If you let someone take pictures of you naked you need to accept they are going to be shared. naked pictures never ever stay private. even once the pictures are deleted off a camera/phone they can still be recovered. In fact I know someone that bought a camera 2nd hand from a reputable 2nd hand store on the high street and they looked for deleted pics/movies on it and found some pictures and videos of an older woman shagging on holiday with a younger man, you seen the man setting up the camera then a bit of talking before they got sown to some action.

as for OPs DH - sounds like is friend is going through a mid life crisis and is trying to act big to hide his real feelings. your DH doesn't sound impressed by it all and is trying to play it down. I think if you go snooping you must expect to find something you don't like and accept it. you cannot expect other people to have the same moral standards as you can, you just need to accept it and move on because no matter who you are you will always have friends who do things that you don't find acceptable - absolutely everyone will be in that boat with no exceptions.

ConcreteUnderpants · 20/07/2016 12:58

were up all night, I imagine there were some uppers in the mix too - otherwise they would have all crashed out.

FFS, Fuzzyeyes!! What the hell? So now he is plying them with drugs as well?!

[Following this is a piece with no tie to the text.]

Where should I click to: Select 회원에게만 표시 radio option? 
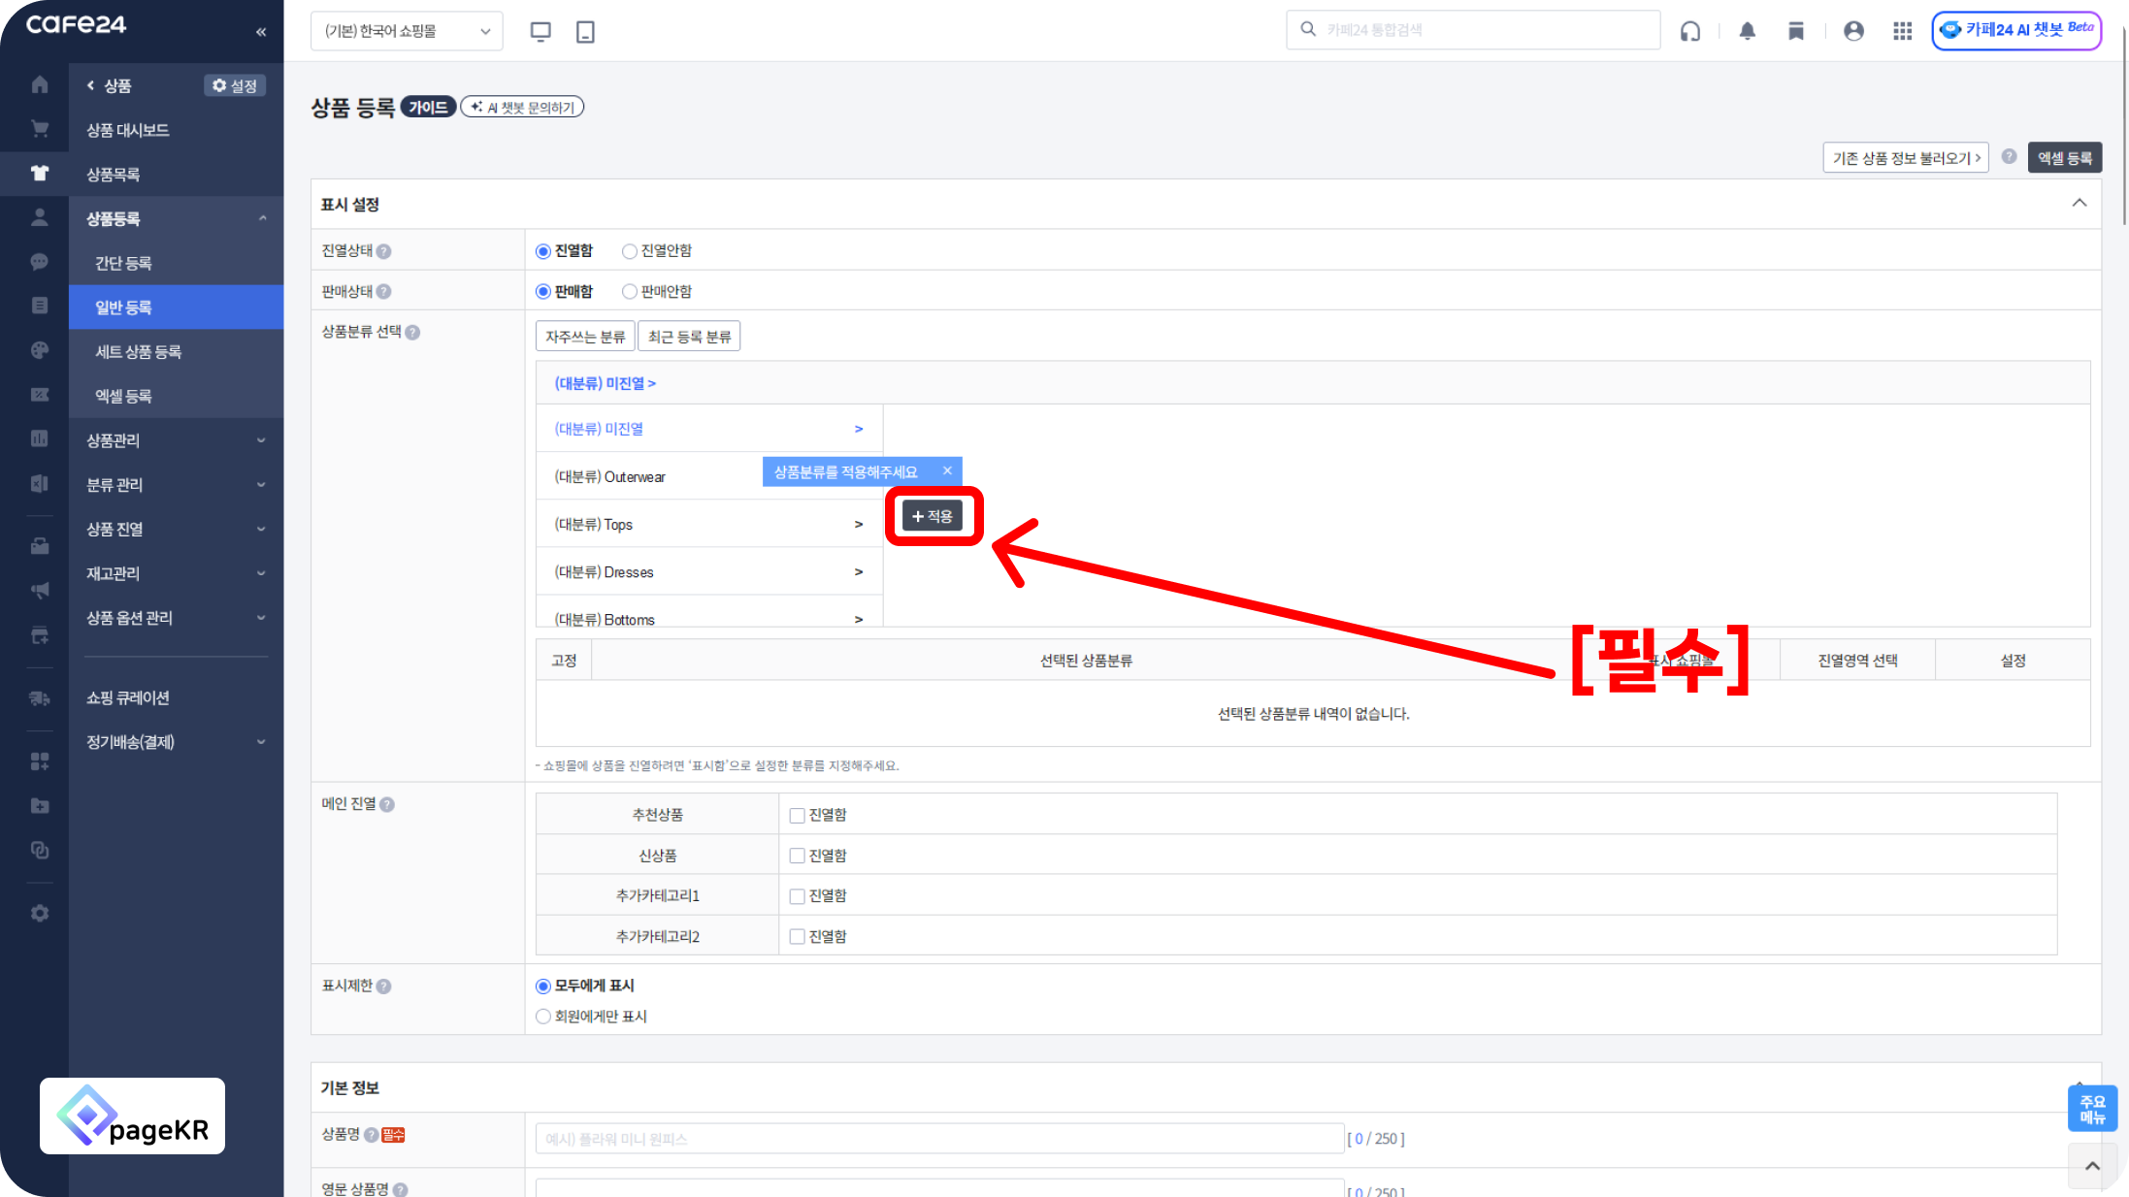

You're not his ex-wife, are you??

I joined the thread to debate the OP's posts not your imagination. I'm bowing out now.
With you on that one,Giraffe. Totally ridiculous now.

TheStoic · 20/07/2016 13:53

If you let someone take pictures of you naked you need to accept they are going to be shared.

Um, no. You don't.

fallingsnow · 20/07/2016 13:57

snowtuxedo we both have snow in our name!

It is pointless to continue arguing about what is acceptable or not to other posters, as the only ultimate issue is whether this behaviour is acceptable to you, snowtuexedo, as you are the one in this relationship.

As it happens, I would be appalled to find this on my husband's phone, regardless of the details. I think I would feel quite ill actually. These are my values, not necessarily other people's. But if you feel uncomfortable OP, you don't have to explain it or justify it to anyone.

What you can do about this I don't know though. Is it because you feel surprised at your husband agreeing to see this? That his values were not what you thought they were? I guess you could have a conversation about your disappointment with him? I really don't know what else to suggest.

peggyundercrackers · 20/07/2016 17:31

of course you do - you cant control something you don't own - stop being so naïve!

peggyundercrackers · 20/07/2016 17:32

Um, no. You don't

of course you do - you cant control something you do not own - stop being so naïve!